O resultado apresentado pelo CLP avalia o desempenho das 27 unidades da federação (UF) com base em indicadores estruturados de políticas públicas e eficiência administrativa.

O pilar Capital Humano, do Ranking de Competitividade dos Estados, elaborado pelo CLP considera variáveis como custo de mão de obra, PEA com ensino superior, produtividade do trabalho, qualificação dos trabalhadores, formalidade do mercado de trabalho, inserção econômica, inserção econômica dos jovens, desocupação de longo prazo, subocupação por insuficiência de horas trabalhadas.

No ranking nacional o Maranhão ocupa a 6ª colocação, atrás de Mato Grosso (1º), Bahia (2º), Rio de Janeiro (3º), Amapá (4º) e Amazonas (5º). Quando analisada apenas a Região Nordeste, o Maranhão passa para a 2ª colocação atrás da Bahia e à frente a Paraíba. Os três estados também são os únicos do Nordeste a estarem no top 10 do ranking nacional.

Número de empregos formais segue em alta no Maranhão, segundo o Imesc (Foto: divulgação)

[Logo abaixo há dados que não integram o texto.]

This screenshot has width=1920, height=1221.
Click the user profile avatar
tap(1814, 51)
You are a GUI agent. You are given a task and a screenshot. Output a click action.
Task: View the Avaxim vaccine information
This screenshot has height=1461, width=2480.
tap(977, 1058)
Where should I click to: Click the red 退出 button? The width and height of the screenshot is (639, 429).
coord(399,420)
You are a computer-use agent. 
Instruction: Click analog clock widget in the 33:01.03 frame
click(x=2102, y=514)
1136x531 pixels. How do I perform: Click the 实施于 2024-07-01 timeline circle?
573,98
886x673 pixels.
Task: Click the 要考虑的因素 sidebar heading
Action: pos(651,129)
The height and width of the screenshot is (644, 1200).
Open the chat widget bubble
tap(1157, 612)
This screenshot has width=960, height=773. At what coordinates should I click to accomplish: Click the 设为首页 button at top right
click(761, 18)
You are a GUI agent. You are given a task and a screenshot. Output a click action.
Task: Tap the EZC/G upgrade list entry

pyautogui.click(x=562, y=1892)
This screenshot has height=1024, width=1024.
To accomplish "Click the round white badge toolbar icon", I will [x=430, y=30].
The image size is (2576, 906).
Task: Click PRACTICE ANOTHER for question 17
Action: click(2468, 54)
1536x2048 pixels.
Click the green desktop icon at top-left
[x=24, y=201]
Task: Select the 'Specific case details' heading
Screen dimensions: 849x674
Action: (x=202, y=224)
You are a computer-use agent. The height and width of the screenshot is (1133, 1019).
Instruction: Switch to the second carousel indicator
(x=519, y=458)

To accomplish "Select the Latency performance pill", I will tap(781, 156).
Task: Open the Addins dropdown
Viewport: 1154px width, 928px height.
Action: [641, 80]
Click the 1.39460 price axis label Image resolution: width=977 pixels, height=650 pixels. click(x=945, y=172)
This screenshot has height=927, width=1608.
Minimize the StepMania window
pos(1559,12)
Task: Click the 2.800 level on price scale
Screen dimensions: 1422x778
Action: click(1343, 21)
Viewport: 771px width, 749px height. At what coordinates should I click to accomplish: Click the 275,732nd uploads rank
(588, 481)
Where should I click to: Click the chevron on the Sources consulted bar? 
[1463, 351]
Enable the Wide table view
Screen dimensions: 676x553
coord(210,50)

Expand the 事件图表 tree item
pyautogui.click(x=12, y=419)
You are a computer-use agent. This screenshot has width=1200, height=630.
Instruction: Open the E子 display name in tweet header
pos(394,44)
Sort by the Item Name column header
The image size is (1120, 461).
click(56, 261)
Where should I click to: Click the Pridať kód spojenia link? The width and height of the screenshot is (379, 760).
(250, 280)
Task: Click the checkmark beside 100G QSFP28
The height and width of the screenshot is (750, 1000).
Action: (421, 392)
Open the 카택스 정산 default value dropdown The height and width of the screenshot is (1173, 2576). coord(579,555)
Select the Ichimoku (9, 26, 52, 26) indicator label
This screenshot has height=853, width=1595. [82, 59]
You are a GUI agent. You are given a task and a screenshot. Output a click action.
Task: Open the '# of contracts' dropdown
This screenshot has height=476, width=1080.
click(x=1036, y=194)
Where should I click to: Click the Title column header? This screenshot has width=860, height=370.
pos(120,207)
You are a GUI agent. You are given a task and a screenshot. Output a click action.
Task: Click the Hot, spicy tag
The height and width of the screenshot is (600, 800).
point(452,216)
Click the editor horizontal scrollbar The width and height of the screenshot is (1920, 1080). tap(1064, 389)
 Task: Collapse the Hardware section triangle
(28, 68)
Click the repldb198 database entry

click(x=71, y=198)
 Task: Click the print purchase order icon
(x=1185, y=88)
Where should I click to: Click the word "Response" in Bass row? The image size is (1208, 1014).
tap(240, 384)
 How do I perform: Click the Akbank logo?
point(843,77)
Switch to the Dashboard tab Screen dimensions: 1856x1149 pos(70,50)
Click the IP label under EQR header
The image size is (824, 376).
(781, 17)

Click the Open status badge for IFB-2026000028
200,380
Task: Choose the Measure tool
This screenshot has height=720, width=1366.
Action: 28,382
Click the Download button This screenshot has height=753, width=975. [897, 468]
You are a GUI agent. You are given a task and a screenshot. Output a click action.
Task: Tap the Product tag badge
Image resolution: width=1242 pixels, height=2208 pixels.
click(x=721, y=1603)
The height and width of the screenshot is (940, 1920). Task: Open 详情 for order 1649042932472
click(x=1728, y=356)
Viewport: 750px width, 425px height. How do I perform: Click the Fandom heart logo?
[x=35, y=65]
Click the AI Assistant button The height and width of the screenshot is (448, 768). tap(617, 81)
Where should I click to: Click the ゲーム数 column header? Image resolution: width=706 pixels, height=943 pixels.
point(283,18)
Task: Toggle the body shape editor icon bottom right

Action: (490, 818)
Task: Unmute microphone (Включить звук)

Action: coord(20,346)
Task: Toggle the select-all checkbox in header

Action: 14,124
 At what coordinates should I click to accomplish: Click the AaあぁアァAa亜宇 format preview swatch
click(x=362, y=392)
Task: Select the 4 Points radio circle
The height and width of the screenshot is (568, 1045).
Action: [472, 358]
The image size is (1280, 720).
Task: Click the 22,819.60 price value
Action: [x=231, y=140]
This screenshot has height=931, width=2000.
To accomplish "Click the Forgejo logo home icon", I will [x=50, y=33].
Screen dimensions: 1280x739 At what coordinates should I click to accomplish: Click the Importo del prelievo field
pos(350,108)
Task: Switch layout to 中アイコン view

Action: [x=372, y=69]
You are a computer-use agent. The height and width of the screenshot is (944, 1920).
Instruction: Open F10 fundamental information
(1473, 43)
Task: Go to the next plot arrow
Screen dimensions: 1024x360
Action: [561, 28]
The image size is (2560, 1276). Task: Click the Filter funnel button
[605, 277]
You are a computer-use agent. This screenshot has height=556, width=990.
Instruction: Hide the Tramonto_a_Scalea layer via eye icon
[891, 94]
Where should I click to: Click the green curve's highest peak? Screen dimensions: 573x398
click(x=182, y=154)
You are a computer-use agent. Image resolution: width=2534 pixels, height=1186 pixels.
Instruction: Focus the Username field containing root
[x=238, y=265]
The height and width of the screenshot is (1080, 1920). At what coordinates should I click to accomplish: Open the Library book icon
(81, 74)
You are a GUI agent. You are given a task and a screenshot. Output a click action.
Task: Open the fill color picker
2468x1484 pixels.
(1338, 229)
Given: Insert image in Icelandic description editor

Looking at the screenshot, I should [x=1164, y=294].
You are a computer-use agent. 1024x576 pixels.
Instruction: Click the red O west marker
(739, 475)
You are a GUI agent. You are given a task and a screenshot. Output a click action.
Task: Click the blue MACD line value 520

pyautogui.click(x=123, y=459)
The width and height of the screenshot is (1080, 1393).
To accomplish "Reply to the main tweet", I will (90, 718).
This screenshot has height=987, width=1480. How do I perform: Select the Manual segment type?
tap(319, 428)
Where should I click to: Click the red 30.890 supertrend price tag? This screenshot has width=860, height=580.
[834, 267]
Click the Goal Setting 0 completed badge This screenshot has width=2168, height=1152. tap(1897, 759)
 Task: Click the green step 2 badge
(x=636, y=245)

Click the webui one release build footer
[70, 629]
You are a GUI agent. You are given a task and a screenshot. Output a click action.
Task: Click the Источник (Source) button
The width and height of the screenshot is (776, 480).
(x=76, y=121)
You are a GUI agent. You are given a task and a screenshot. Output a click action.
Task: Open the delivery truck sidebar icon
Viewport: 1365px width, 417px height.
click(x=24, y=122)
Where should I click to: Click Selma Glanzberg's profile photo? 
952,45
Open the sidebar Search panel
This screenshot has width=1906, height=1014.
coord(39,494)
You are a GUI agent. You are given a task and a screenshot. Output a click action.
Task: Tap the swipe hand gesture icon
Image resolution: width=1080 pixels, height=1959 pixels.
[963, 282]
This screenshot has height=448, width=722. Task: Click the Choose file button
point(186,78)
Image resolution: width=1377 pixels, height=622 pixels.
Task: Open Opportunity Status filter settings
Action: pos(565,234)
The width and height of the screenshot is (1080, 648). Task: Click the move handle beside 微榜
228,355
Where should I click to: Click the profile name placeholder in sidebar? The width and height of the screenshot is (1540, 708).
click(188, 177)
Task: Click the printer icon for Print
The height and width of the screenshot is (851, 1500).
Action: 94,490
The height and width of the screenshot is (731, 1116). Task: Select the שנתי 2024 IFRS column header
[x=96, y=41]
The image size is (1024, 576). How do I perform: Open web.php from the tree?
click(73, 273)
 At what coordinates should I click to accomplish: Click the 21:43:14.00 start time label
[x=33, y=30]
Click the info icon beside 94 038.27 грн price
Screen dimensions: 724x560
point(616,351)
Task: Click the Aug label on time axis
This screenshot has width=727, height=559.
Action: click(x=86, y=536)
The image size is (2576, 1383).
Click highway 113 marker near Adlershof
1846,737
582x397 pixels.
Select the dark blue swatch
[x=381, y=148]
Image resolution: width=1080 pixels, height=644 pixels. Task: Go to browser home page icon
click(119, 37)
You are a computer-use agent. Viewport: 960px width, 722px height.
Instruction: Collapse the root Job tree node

Formalidade do mercado de trabalho

Dados da Pesquisa Nacional por Amostra de Domicílios Contínua (PNAD Contínua), do Instituto Brasileiro de Geografia e Estatística (IBGE) mostram o resultado positivo do indicador Formalidade do Mercado de Trabalho, que integra o pilar Capital Humano.

Segundo o presidente do Instituto Maranhense de Estudos Socioeconômicos e Cartográficos (Imesc), Dionantan Carvalho, em termos históricos, os indicadores recentes sinalizam um cenário mais favorável para o mercado de trabalho maranhense. “O desemprego encontra-se em um dos menores níveis já observados para o período, enquanto a ocupação e a formalização apresentam trajetória de crescimento gradual, indicando melhora das condições do mercado de trabalho no estado”, ressaltou.

A PNAD Contínua aponta que a taxa de formalização do trabalho no estado atingiu 42,4% no primeiro trimestre de 2026, crescimento de 0,7 ponto percentual em relação ao mesmo período do ano anterior.

Esse cenário também é corroborado pelos dados do Novo Caged, que acompanha mensalmente o mercado formal sob o regime CLT. No primeiro trimestre de 2026, o Maranhão registrou saldo positivo de 6.632 mil empregos formais, resultado de 75.562 mil admissões e 68.930 desligamentos. Com esse desempenho, o estado apresentou a terceira maior geração líquida de vagas formais do Nordeste no período analisado.

Inserção econômica

O aumento do número de empregos formais no estado é reflexo de diversas políticas executadas pelo Governo do Maranhão que tem mantido uma forte política de atração e manutenção de negócios, fechando 2025 liderando o PIB do Nordeste e registrando forte expansão nos indicadores econômicos, impulsionado por programas de incentivo como o Trabalho Jovem, o que contribuiu para resultados positivos de indicadores como a Inserção Econômica e Inserção Econômica dos Jovens, que também integram o pilar Capital Humano.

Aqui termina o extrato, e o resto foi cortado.